Problem details:
Lines holding the word "agent" must be located in the listing below and copied.
[Start of Attachment]
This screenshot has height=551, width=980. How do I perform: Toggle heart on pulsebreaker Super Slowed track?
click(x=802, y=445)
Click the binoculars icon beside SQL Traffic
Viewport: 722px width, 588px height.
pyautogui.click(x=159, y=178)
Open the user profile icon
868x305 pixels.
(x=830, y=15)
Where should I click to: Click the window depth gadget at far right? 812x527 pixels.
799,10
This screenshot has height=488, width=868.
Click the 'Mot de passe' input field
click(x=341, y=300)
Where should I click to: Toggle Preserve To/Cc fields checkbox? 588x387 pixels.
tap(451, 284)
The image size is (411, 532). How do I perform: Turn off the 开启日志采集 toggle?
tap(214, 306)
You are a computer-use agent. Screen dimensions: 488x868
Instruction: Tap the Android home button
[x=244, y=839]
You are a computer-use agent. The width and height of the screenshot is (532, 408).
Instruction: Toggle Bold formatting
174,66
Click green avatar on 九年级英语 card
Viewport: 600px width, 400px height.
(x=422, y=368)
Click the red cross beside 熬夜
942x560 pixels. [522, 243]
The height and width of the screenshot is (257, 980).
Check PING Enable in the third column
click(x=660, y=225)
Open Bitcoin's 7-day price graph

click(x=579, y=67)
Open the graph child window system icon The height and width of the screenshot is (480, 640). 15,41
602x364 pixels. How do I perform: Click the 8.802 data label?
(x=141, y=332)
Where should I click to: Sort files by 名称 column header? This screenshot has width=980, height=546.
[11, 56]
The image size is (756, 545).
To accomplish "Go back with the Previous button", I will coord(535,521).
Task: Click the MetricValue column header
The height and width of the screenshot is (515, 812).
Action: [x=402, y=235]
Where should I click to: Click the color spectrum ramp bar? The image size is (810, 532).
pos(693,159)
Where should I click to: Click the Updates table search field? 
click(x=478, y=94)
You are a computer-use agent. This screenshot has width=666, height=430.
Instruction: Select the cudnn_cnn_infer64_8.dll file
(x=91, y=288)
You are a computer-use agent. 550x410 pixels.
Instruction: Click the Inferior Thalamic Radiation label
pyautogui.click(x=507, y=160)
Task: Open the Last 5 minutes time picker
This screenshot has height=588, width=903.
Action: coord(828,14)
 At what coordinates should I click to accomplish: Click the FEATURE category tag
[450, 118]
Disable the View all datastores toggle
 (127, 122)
[End of Attachment]
Task solution:
You are a computer-use agent. Screen dimensions: 488x868
You are a computer-use agent. The width and height of the screenshot is (532, 408).
You are a computer-use agent. This screenshot has width=666, height=430.
You are a computer-use agent. 550x410 pixels.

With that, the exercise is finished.